The STM32 microcontroller is equipped with a powerful exception handling system based on the Cortex-M core. This system categorizes events that can interrupt the normal execution of code into two types: exceptions and interrupts. Exceptions are internal events managed by the kernel, while interrupts are external signals that can be handled by the system. These are organized in a table known as the interrupt vector table, which starts from index 0 to 15 for kernel exceptions and begins at index 16 for external interrupts.
In STM32, the vector table is reorganized such that interrupts numbered from -3 to 6 are classified as system exceptions, including critical events like reset, non-maskable interrupts (NMI), and hard faults. These cannot be prioritized or masked. Starting from index 7, the interrupts are considered external, and their priorities can be configured by the user.
With so many possible interrupts in STM32, manually configuring them would be complex and error-prone. To simplify this process, the Nested Vectored Interrupt Controller (NVIC) is used. The NVIC is an integral part of the Cortex-M core and provides efficient control over interrupt priorities and configurations.
To configure an interrupt in STM32, there are two main concepts to understand: preemption priority and response priority. Preemption priority determines whether an interrupt can interrupt another ongoing interrupt service routine (ISR). A lower numerical value indicates a higher priority. If two interrupts have the same preemption priority, the response priority comes into play, determining which one is handled first when both occur simultaneously.
The number of bits allocated to preemption and response priorities depends on the priority grouping configuration.

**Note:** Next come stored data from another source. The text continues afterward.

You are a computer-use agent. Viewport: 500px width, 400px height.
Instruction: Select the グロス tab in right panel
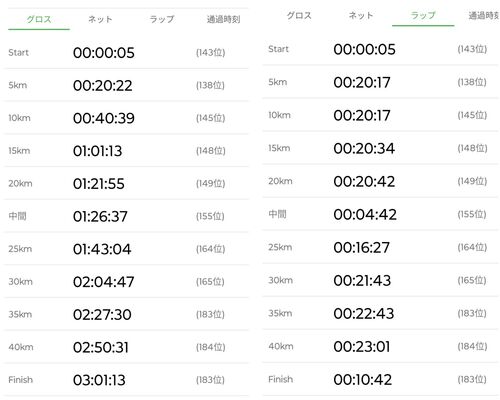coord(299,15)
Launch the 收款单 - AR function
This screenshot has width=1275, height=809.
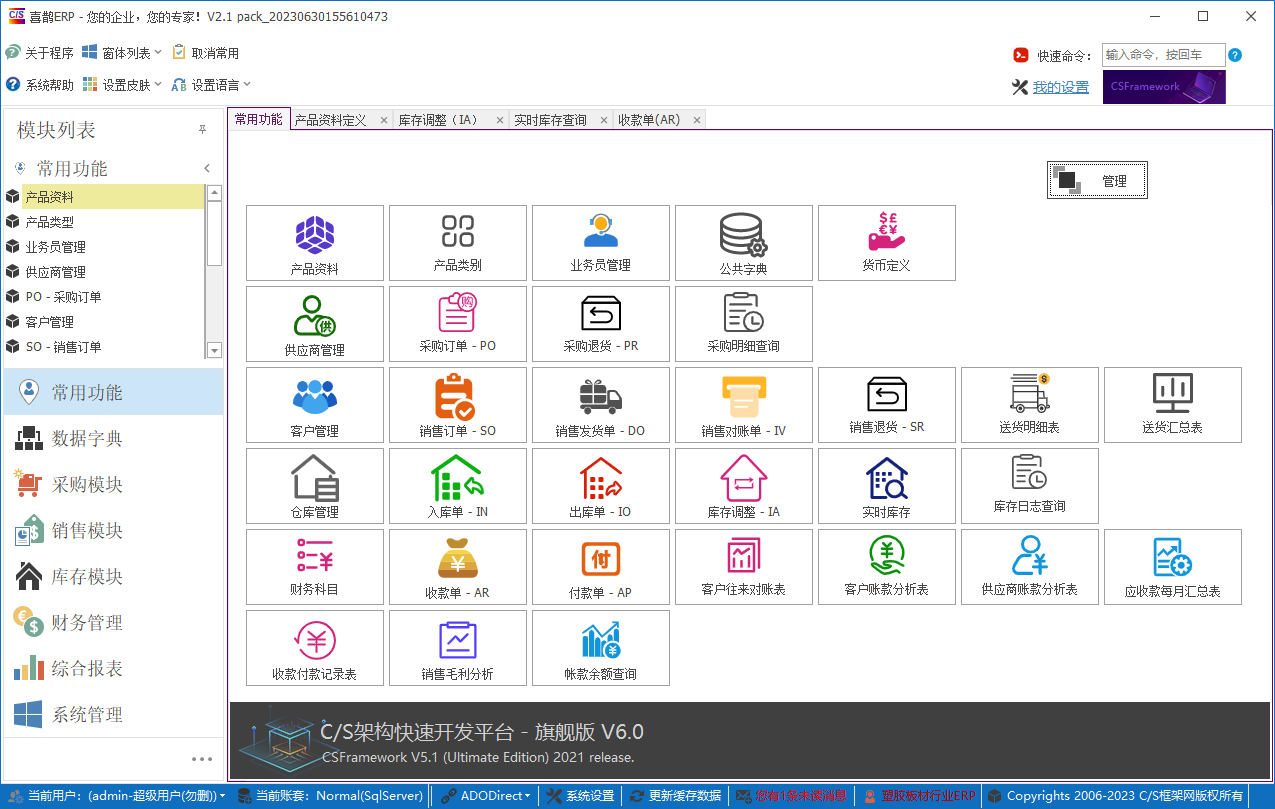click(x=457, y=566)
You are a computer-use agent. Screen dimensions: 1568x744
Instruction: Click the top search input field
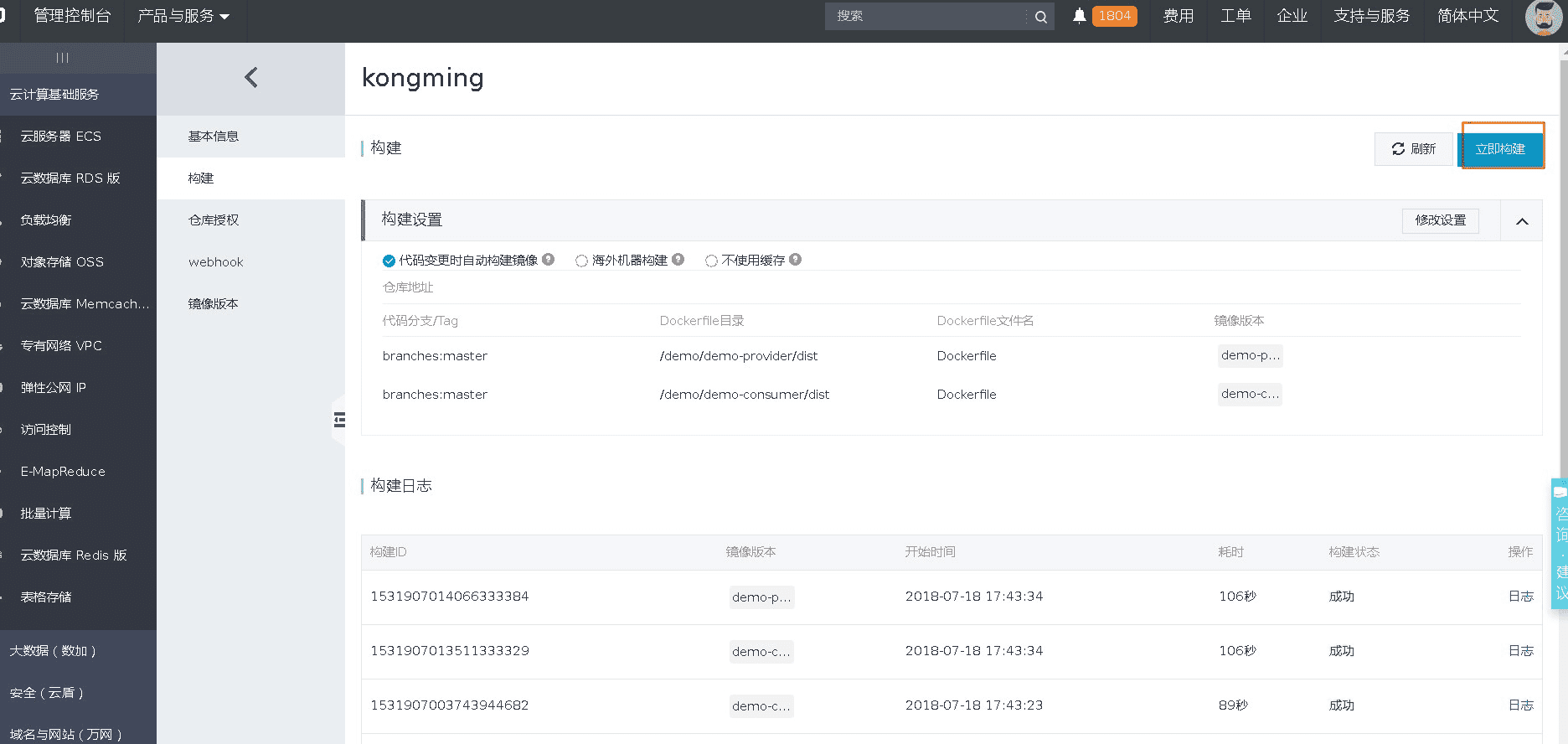(926, 16)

For example:
- **Group 0**: All 4 bits are used for preemption priority (16 levels).
- **Group 1**: 1 bit for preemption, 3 bits for response (2 preemption levels, 8 response levels).
- **Group 2**: 2 bits for preemption, 2 bits for response (4 preemption levels, 4 response levels).
- **Group 3**: 3 bits for preemption, 1 bit for response (8 preemption levels, 2 response levels).
- **Group 4**: All 4 bits are used for response priority (16 response levels).
The configuration process involves several steps:
1. Define an interrupt configuration structure variable.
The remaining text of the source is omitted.